Sicne 2018, most state-of-the-art methods’ main force for capturing spatial-temporal patterns to complete ETA has change into RNN (specifically, LSTM). RNN is a famous general sequence feature extractor for various sequence learning subfields, such as speech signal processing and natural language processing. In this paper, we break the stereotype and present a ETA framework entirely based on FFN and novel Multi-factor Attention, FMA-ETA. We introduces the overall structure of FMA-ETA as well as proposed Multi-factor attention in next two subsections.

3.1 Overall framework

The first main step is the sophisticated feature engineering where we follow [22]. Rich features from massive raw data is the key input for deep learning model. Features could be divided into the following two categories.

(1) Global features are sparse and one trajectory corresponds to one global representation, such as driverID, day of week, departure time slice. The method, Embedding [2] is adopted for the dimensionality reduction of sparse features.

(2) Sequential features are related to each link of the trajectory, for instance, length of the link (road segment), speed (road contidion), link time (related to road contidion) and embedding of linkID. These four factors influence ETA from different perspectives.

We then describe the overall framework of FMA-ETA, as shown in Fig. 2.

Two main components of FMA-ETA are Multi-factor Attention and FFN.

(1) Sequential features adopt our Multi-factor Attention which will be discussed in detail in next subsection. This component fully explores the relationship between different links in each track.

(2) Parallelizable FFN is the main reason for simplicity and fast inference that are our greatest advantages compared with RNN. The front FFN is utilized for each sequential factor to mining the spatial-temporal patterns in their single aspect as well as for concatenated factors. The last FFN is for the information aggregation from sequential separate and combined representations as well as embeddings of global features.

The regressor is one linear layer with ReLU [11] as the activation function. The Objective function of the overall deep learning model is the mean absolute percentage error (MAPE) which is an common and relative loss function for ETA. The FMA-ETA’s parameters are trained through:

\min_{\theta}\sum_{i}\left|\frac{y_{i}-y_{i}^{\prime}}{y_{i}}\right|,

(2)

where $y_{i}^{\prime}$ is $i_{th}$ query’s ETA, $y_{i}$ is the ground truth time and $\theta$ is all the parameters of FMA-ETA.

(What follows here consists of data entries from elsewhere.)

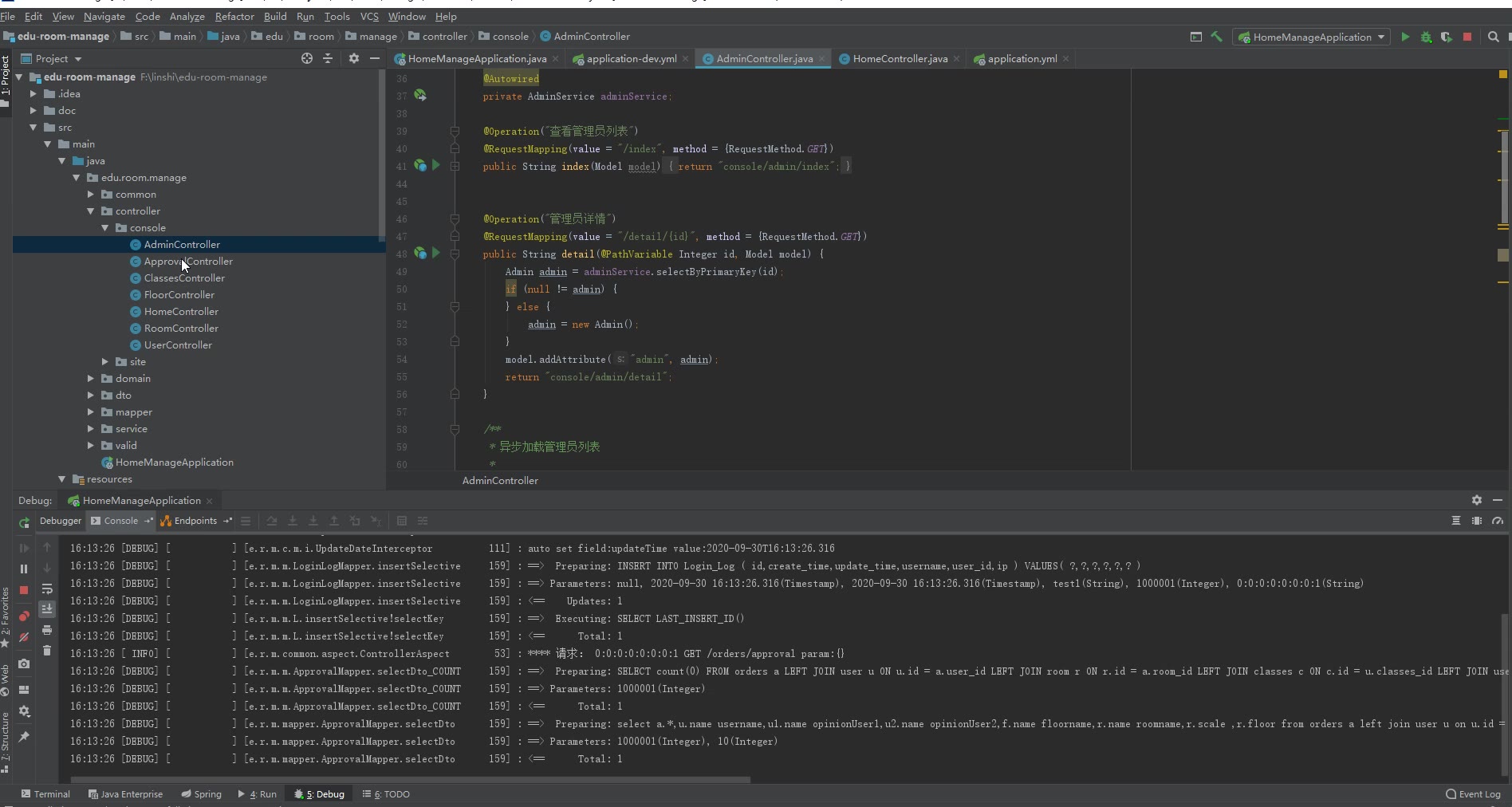Viewport: 1512px width, 807px height.
Task: Click the console horizontal scrollbar
Action: [410, 780]
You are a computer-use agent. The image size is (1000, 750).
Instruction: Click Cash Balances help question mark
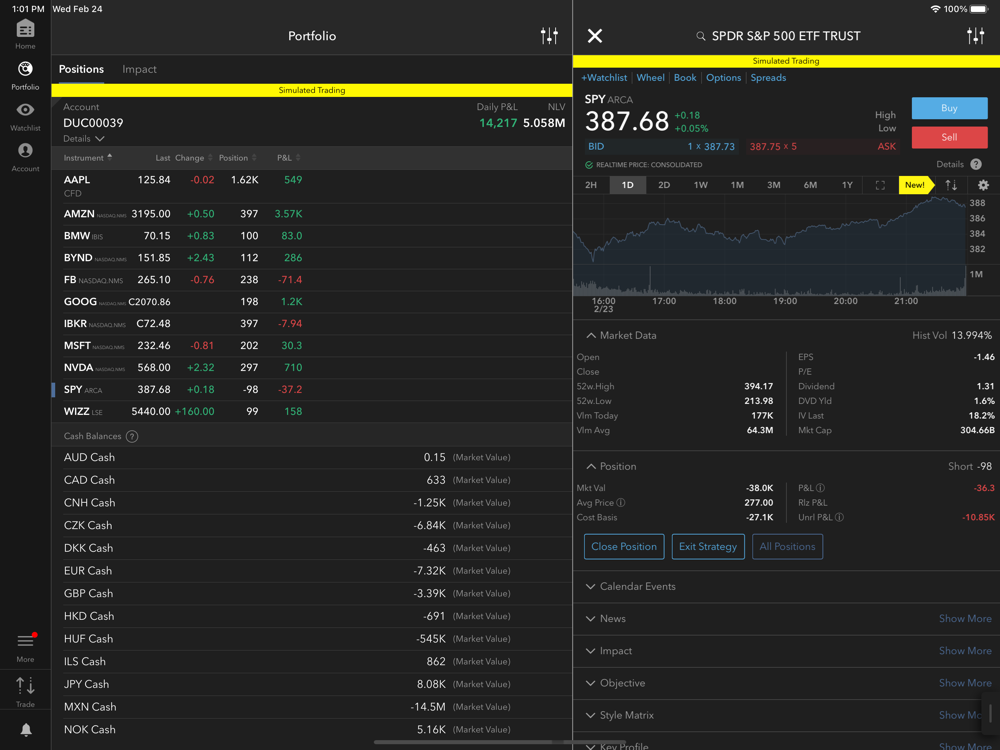pos(132,436)
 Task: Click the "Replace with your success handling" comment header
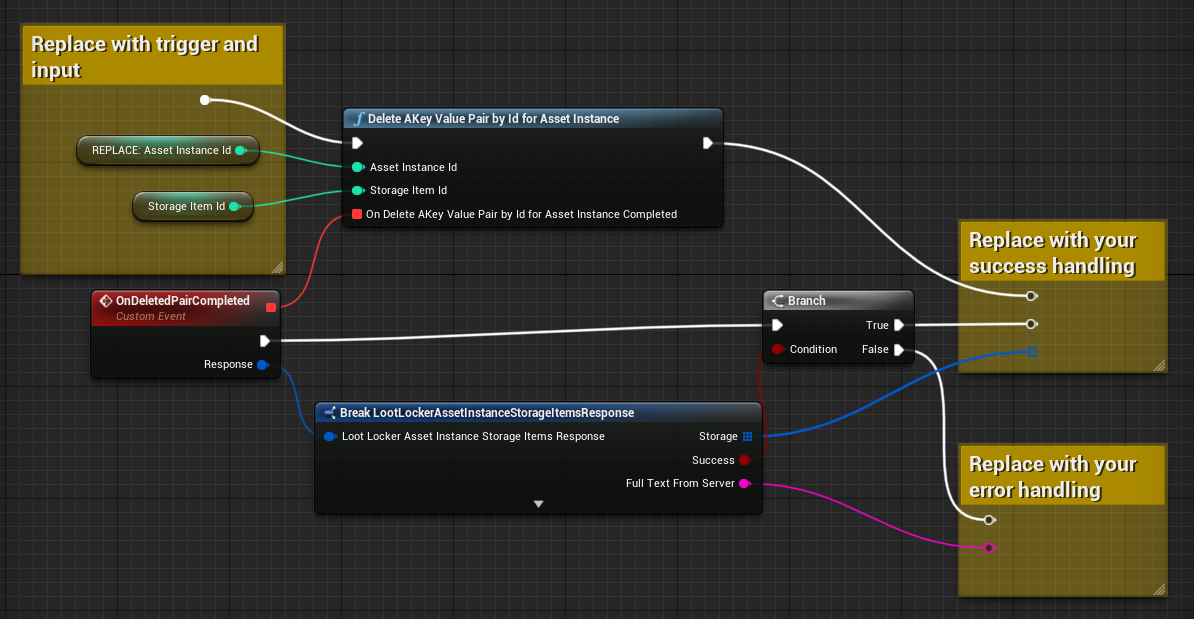pos(1052,253)
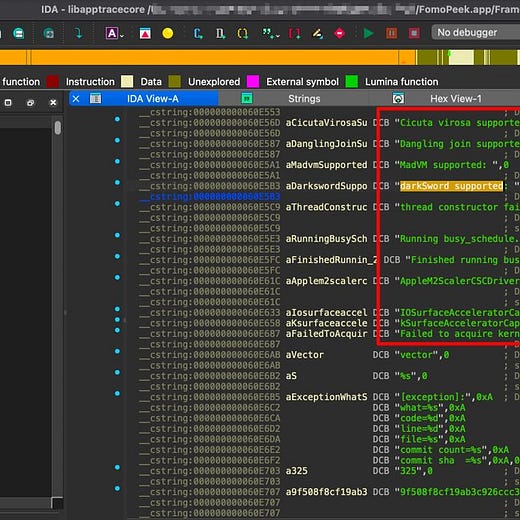Close the IDA View-A tab
The image size is (520, 520).
[76, 99]
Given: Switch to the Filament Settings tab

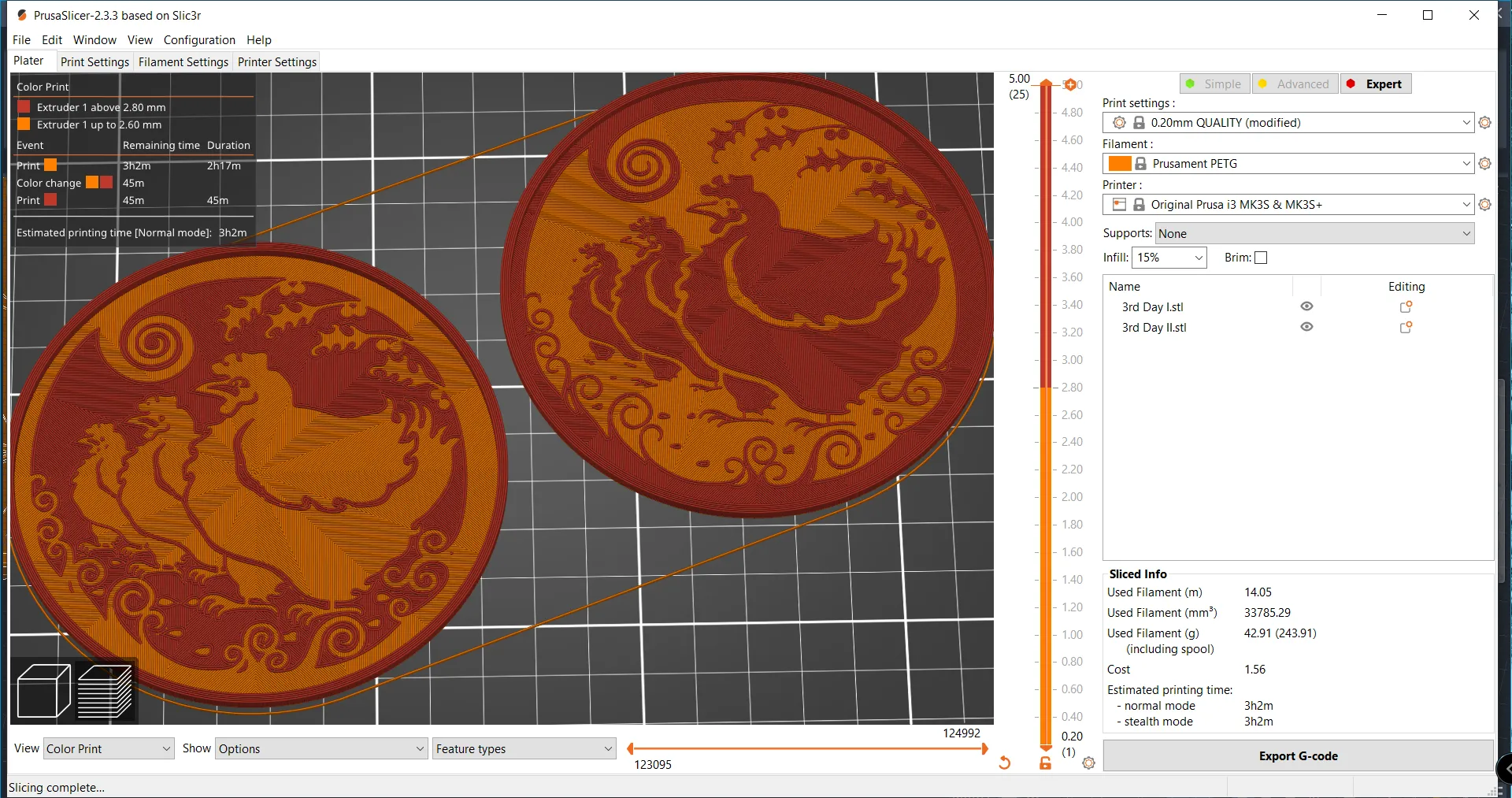Looking at the screenshot, I should pos(183,62).
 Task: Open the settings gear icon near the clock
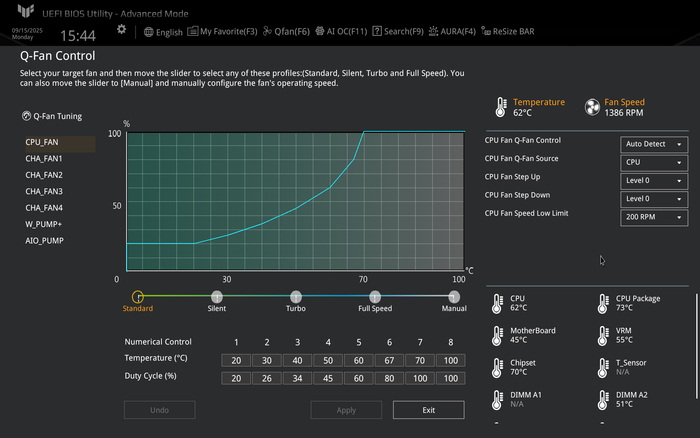(121, 30)
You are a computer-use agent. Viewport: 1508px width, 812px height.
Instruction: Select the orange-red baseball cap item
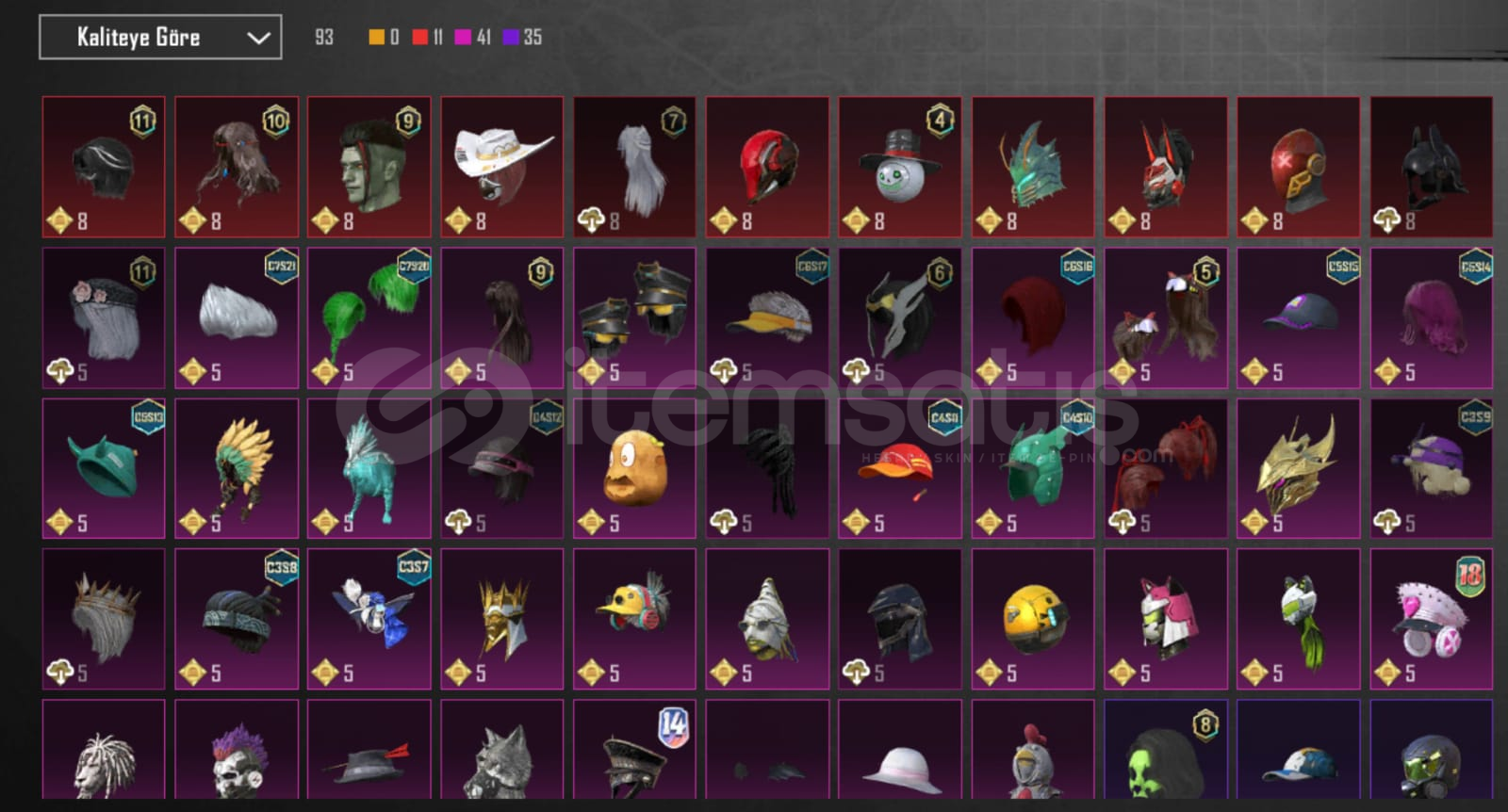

3.2 Multi-factor Attention

ETA is a challenging and complex problem due to the fact that various factors affect the accuracy of prediction, such as the link length as well as its road condition. Therefore, unlike for natural language processing where one word can be represented by a single embedding vector, different sequential features ought to be treated and dealt with more specifically for ETA. Our Multi-factor Attention mechanism is proposed to let different sequential factors mine its patterns and the impact on ETA in different subspaces, as shown in the upper left corner of Fig. 2. Self attention is with reference to [18] and we add position encoding, residual connections, layer normalization, and dropout after self attention following [18]. Combined sequential features also capture the spatial-temporal patterns as a whole by FFN with self-attention.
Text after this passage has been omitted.